Tipping the balance even further, security teams are increasingly being forced to figure out how to do more with less. The amount of information a company processes is not getting smaller – in fact, it’s getting significantly bigger – yet security teams are expected to deliver the same success rate with the same amount of resources. They need to be able to define what ‘normal’ network activity looks like so they can identify and neutralise a potential threat straightaway, and when this is done manually, it’s not an easy job.
Security teams are often faced with an overwhelming avalanche of false positives and can easily be distracted by alarm fatigue, which means it could be possible for a compromise to slip through the net. Threat detection has simply become too big a job for security teams to handle on their own – which is why cloud-based Artificial Intelligence (AI) is playing a bigger role.
AI and the Cloud
Security teams cannot afford to spend time on extensive manual threat-hunting exercises or deploying and managing yet another security product.
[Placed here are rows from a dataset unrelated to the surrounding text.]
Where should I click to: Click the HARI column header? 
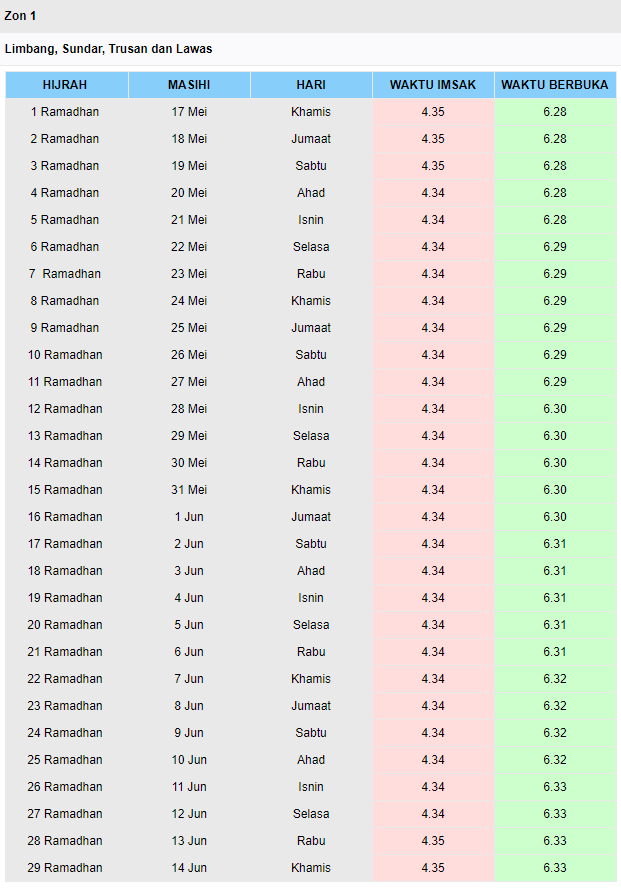311,85
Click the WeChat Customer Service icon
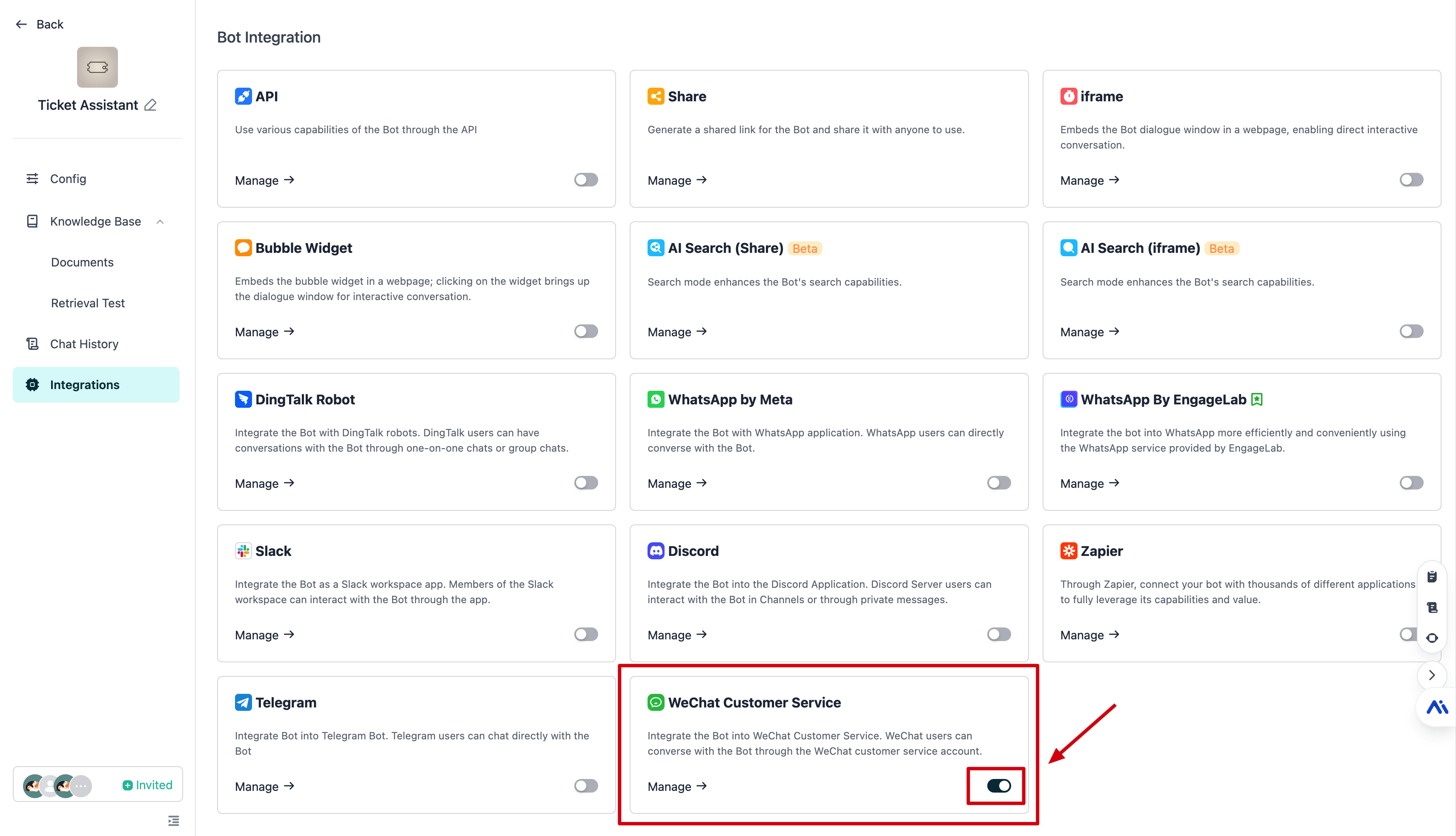The height and width of the screenshot is (836, 1456). [x=656, y=702]
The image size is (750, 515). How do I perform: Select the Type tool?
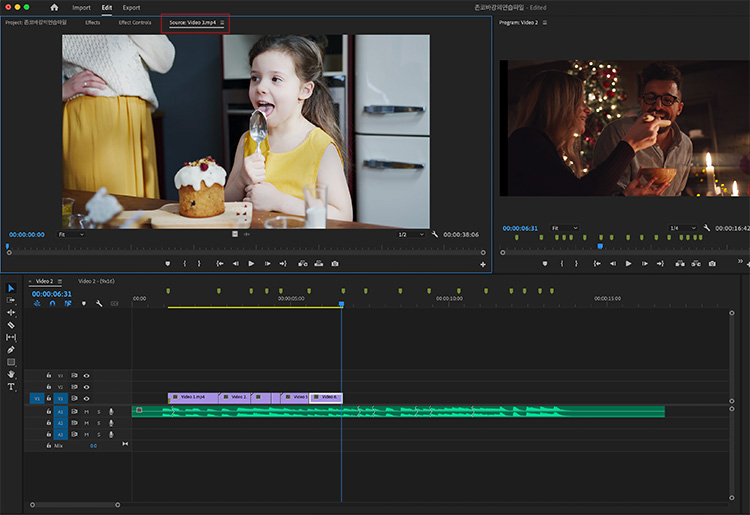11,386
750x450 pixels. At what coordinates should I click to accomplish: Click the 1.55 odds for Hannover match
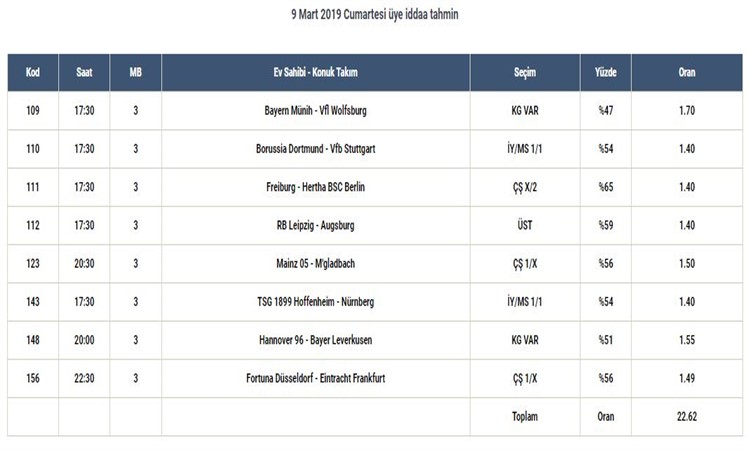[x=687, y=340]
Security teams cannot afford to spend time on extensive manual threat-hunting exercises or deploying and managing yet another security product. Cloud-based security enables easy, reliable and rapid insight into their network, which not only saves companies crucial time and money but provides them with access to a class of analytics that are not otherwise technically practical or affordable to deploy on-premise.
Combined with AI and automation, this technology gives organisations the rapid detection and response capabilities they need to fight today’s cyber attackers. It enables them to cut through the noise and detect serious threats earlier in their lifecycle, thus eliminating time-consuming manual threat detection and response exercises, and allowing analysts to focus on higher-value activities that require direct human touch. Cloud-based AI ups the ante for businesses as it allows them to analyse different behavioural models to characterise how users are interacting with the IT environment and whitelist a user’s “normal” online behaviour in order to pursue user-based threats, which have previously been difficult to identify manually.
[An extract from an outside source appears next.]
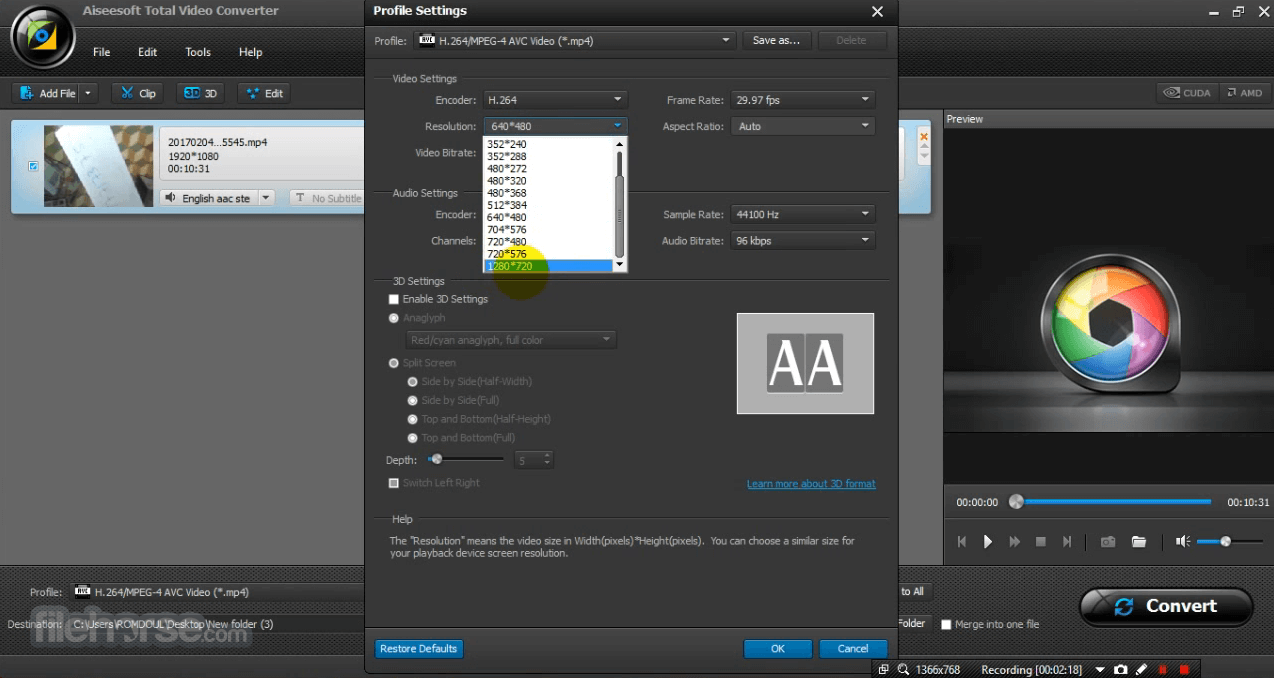1274x678 pixels.
Task: Open Learn more about 3D format link
Action: coord(810,484)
Cloud AI from beginning to end
Cloud-based AI needs to be applied throughout the cyberattack lifestyle in order to automate and enhance entire systems of work and to enable faster and more efficient breach detection. Unfortunately, hackers are constantly looking for new ways to breach existing defence systems, and are proficient at staying a step ahead of the new technology and exploiting the new and existing vulnerabilities. While breaches cannot be completely prevented, Cloud AI plays a key role in stopping these motivated hackers in their tracks. The technology is proactive and predictive, automatically learning and evolving to alert even the smallest changes in events and behaviour models that suggest a hacker might be breaching a system.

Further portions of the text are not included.